Baul Shah Abdul Karim (; 15 February 1916 — 12 September 2009) was a Bangladeshi Baul musician. He was awarded the Ekushey Padak in 2001 by the Government of Bangladesh. Some of his notable songs include "Agey Ki Shundor Din Kataitam", "Keno Piriti Baraila Re Bondhu", "Murshid Dhono He Kemone Chinibo Tomare", "Nao Banailo Banailo Re Kon Mestori", "Ashi Bole Gelo Bondhu" and "Mon Mojale Ore Bawla Gaan", Bonde Maya lagaise". He is widely regarded as one of the greatest Baul musicians.

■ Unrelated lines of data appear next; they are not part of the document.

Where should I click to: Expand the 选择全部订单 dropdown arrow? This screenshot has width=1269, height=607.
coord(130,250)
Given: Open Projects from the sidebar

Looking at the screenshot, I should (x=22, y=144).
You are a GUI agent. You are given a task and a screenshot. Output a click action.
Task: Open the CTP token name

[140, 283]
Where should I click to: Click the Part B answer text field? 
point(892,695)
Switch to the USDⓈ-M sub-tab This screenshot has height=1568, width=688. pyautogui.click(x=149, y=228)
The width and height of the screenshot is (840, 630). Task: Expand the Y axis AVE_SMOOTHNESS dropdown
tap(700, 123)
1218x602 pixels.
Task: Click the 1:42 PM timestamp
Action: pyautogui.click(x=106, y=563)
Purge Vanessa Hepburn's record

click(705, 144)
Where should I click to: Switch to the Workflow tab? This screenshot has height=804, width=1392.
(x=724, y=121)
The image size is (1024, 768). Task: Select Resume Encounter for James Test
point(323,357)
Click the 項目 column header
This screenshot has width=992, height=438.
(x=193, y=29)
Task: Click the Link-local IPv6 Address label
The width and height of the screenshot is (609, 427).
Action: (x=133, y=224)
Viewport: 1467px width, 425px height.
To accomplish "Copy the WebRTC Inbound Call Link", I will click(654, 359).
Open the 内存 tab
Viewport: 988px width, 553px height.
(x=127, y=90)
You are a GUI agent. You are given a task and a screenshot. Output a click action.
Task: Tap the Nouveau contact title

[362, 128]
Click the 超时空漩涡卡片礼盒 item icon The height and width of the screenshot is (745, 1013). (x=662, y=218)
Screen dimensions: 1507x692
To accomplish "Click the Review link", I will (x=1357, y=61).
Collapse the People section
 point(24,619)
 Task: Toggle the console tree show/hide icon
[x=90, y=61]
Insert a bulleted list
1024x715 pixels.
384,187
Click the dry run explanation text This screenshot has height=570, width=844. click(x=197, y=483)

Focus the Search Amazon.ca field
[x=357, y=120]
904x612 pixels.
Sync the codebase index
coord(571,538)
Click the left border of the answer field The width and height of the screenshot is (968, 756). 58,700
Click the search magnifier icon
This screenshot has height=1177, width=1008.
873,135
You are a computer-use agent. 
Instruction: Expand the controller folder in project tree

He referred to his compositions as Baul Gaan. Unlike bauls who are not married and have children, Shah Abdul Karim was married and had a son.

Early life 
Karim was born on 15 February 1911 in Derai in Sunamganj, Sylhet. He first learnt music from Baul Shah Ibrahim Mastan Baksh. In 1957, Karim had started living in Ujan Dhol, a village near his home, with his wife, Sarala Bibi.

Personal life 
Karim had a son named Shah Nur Jalal.

Karim died in Sylhet on 12 September 2009 due to respiratory problems.

Works 
Karim wrote and composed over 1600 songs. The Bangla Academy has translated ten of his songs into the English language.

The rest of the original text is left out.